Industry Moves
Posts tracking how platforms, agencies, and technology companies are reshaping content infrastructure - and what those moves mean for provenance, machine readability, and open standards.
The big platforms are spending heavily on AI infrastructure. The open question is what they leave unbuilt - the layer that survives when content leaves the platform, the provenance record that travels with the file, the specification that no single vendor controls.
These posts track real moves: named companies, named products, named dates. Each post ends with what the move does not do and what remains open.
Posts
GEO Is a Tactic. MX Is the Specification.
Generative Engine Optimization has been around for years. It tells you to chase citations. Machine Experience tells you to build content that earns them, across every machine context, on any platform.
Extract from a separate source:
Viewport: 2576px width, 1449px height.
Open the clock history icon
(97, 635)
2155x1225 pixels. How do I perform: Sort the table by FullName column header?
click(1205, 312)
WPP Built Open. Omnicom Built Omni. Both Left the Same Layer Open.
The holding companies are spending fortunes on proprietary AI platforms. None of them writes a provenance record into the file, the layer that survives when content leaves the platform. That layer is open, and that is the point.
Microsoft Made the Trace Valuable. It Left It Unsigned.
Microsoft AI's Frontier Tuning turns the record of an agent's work into training data an organisation owns. That same record is the evidence of what the agent decided. Microsoft makes the trace valuable; it says nothing about how anyone establishes what is in it, who made it, or whether it has been altered.
Google Named GEO, Then Debunked Most of It
On 5 June 2026 Google's Search Central docs named generative engine optimization as a real thing, and in the same update told you most of what is sold under that name does nothing. The tactics it crossed out were never the MX claim. What survives is the floor MX builds on, plus the one layer Google Search is not in the business of giving you: provenance.